The message reads, in part:
“This year, we are marking the 80th anniversary of the beginning of the Great Patriotic War, and your work is acquiring a special meaning. The Soviet people’s sacred battle for freedom and independence, crowned with Victory, became an event of tremendous moral and historical significance. It is our moral duty to preserve the truth about the heroic feats of our ancestors and to reinstate the names and destinies of the fallen defenders of the Motherland and civilians killed by the Nazis and their accomplices.
I would like to note the Russian Search Movement’s key and most active role in this large-scale work. It is gratifying that it is gaining momentum, and that it unites thousands of people. What is very important is that your movement has many young participants who are proud of the war-time generation’s heroic and labour feats, and who strive to personally contribute to perpetuating the memory of heroes, the architects of the Great Victory.
This continuity of generations, a responsible civic position and patriotism and a caring attitude towards our historical legacy deserve profound respect. I would like to thank you and your comrades for your concern, determination and dedication to your cause.”
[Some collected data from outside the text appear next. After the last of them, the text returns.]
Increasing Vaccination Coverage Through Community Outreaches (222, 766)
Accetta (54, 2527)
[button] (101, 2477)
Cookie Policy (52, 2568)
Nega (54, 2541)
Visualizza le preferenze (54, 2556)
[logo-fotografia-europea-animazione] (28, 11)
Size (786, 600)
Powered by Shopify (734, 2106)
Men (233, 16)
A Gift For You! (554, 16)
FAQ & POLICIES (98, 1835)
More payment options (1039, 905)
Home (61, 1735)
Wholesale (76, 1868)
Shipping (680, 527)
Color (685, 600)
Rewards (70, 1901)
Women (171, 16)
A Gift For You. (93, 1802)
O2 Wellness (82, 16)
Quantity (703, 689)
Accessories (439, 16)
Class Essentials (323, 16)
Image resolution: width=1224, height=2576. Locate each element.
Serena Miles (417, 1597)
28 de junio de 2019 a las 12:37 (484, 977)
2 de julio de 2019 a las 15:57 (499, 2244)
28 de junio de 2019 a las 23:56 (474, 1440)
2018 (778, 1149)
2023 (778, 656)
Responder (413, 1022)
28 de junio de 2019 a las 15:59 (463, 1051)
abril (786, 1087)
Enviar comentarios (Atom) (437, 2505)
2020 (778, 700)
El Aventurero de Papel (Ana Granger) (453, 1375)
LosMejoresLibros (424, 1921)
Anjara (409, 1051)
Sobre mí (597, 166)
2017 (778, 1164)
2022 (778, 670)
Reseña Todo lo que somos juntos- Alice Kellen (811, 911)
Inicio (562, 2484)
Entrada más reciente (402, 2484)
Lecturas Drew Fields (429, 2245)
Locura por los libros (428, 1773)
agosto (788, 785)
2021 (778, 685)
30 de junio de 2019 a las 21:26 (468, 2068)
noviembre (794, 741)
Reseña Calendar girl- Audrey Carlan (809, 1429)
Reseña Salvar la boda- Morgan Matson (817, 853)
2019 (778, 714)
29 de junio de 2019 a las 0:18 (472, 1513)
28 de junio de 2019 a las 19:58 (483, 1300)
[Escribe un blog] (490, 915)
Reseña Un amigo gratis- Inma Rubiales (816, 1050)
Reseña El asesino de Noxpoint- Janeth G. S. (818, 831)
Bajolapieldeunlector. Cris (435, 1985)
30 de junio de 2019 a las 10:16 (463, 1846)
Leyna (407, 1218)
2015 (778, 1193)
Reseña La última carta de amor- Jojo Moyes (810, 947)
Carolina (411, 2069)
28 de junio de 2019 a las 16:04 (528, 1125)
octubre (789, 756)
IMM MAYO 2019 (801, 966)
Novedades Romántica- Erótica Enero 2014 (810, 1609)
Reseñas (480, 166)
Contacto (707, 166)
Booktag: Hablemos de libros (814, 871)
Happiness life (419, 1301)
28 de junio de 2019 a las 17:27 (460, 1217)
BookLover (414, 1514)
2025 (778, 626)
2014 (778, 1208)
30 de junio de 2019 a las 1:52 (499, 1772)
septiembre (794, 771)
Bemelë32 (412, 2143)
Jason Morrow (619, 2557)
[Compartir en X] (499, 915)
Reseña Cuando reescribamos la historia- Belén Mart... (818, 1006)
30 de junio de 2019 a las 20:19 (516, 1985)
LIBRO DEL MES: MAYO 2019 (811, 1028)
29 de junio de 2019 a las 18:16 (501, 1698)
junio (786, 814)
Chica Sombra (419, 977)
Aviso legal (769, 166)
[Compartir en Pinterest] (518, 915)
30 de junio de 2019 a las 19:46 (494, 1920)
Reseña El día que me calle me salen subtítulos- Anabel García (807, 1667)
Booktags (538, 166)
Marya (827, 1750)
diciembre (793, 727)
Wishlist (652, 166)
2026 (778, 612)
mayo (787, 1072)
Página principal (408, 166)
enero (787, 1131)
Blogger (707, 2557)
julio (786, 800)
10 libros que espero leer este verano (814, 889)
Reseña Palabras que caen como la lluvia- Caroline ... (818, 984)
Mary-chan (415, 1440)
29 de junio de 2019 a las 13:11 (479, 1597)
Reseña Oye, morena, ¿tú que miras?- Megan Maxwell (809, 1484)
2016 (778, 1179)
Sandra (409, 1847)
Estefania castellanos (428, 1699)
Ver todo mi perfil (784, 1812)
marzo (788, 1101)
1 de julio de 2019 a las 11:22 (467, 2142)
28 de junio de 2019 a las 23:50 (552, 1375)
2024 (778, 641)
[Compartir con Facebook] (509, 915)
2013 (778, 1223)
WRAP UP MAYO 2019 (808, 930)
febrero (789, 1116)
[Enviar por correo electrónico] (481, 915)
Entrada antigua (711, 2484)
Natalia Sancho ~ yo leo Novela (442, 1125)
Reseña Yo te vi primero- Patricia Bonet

The Memory Watch national event includes search expeditions, as well as efforts to bury the remains of fallen soldiers and present their personal effects to their descendants. The Memory Watch annually involves over 40,000 amateur archaeologists in various Russian regions. In the past six years, since the event began, its participants have located the remains of over 120,000 Soviet officers and soldiers and have identified over 6,000 names. The event includes search expeditions, care for military burial sites and the improvement of territories linked with the deceased soldiers’ heroic feats.